Cronaca 26 Febbraio 2026

Morte in porto, il cordoglio del prefetto

Livorno, 26 febbraio 2026

“Esprimo la più profonda commozione per la notizia della tragica scomparsa di un giovane lavoratore, avvenuta  presso il porto di Livorno, mentre era impegnato nello svolgimento della propria attività professionale”.

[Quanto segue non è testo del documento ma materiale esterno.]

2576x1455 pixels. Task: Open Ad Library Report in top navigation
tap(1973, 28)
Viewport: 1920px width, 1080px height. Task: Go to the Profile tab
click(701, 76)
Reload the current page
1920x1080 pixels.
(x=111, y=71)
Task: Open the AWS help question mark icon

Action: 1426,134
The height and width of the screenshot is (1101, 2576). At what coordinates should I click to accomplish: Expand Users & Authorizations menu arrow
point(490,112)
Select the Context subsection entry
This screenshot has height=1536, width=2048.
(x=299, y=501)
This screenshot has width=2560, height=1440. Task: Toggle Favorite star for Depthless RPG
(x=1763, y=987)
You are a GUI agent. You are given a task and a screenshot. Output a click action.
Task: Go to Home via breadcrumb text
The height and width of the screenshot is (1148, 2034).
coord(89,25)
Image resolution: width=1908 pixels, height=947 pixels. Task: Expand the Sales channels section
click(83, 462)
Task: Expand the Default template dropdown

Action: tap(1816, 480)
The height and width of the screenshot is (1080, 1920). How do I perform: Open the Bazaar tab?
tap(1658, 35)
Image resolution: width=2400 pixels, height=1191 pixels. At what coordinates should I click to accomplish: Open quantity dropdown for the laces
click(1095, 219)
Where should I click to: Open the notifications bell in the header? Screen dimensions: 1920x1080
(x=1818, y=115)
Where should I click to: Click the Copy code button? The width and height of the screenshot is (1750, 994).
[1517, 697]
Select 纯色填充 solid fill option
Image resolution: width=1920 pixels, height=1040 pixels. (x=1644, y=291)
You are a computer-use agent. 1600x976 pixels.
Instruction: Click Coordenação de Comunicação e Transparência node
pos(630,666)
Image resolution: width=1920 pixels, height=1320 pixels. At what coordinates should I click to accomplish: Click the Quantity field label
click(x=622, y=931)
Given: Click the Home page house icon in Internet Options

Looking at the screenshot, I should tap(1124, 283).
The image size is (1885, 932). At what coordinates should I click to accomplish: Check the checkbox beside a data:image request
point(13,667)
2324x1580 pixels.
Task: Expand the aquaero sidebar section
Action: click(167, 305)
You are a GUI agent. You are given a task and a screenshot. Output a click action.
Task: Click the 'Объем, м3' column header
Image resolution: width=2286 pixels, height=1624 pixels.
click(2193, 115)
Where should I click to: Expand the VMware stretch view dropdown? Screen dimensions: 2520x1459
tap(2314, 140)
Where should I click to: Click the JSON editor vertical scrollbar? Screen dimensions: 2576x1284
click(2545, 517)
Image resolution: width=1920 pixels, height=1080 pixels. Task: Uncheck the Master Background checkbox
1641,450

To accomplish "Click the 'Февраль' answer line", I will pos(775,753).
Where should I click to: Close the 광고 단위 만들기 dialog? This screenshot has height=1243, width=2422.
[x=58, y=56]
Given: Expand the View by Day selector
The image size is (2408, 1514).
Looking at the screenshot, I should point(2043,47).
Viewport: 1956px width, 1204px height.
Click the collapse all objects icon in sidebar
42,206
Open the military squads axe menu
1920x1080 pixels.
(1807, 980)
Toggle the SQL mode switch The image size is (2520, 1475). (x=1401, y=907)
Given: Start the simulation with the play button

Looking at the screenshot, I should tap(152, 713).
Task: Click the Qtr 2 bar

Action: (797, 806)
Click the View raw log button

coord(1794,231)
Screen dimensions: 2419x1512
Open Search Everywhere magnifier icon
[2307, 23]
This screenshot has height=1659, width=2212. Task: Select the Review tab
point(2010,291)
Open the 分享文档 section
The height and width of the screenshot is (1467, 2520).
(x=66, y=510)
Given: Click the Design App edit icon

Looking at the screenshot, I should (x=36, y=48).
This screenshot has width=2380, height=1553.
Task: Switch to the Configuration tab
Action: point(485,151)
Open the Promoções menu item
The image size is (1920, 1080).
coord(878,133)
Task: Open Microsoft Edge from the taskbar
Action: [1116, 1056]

Così il prefetto di Livorno in una nota ufficiale, che prosegue:

“A nome mio personale e di tutta la Prefettura, desidero esprimere la più sincera e partecipe vicinanza ai familiari della vittima, ai colleghi e a tutti coloro che gli hanno voluto bene. La perdita di
una vita sul luogo di lavoro rappresenta una tragedia che scuote profondamente l’intera comunità, tanto più quando a spezzarsi è il futuro di un giovane impegnato a costruire, con il proprio lavoro,
un percorso di dignità e speranza.
Le autorità competenti stanno conducendo gli accertamenti necessari per ricostruire con esattezza la dinamica dell’accaduto e per verificare eventuali responsabilità. La Prefettura seguirà con la
massima attenzione l’evolversi delle indagini, nel pieno rispetto dell’operato della magistratura e degli organi inquirenti.
La sicurezza nei luoghi di lavoro deve rappresentare una priorità inderogabile e un impegno condiviso, che chiama alla responsabilità istituzioni, imprese e parti sociali. Ogni vita spezzata sul
lavoro è una ferita per l’intera collettività e richiama tutti a un rinnovato senso del dovere, affinché tragedie come questa non abbiano a ripetersi”.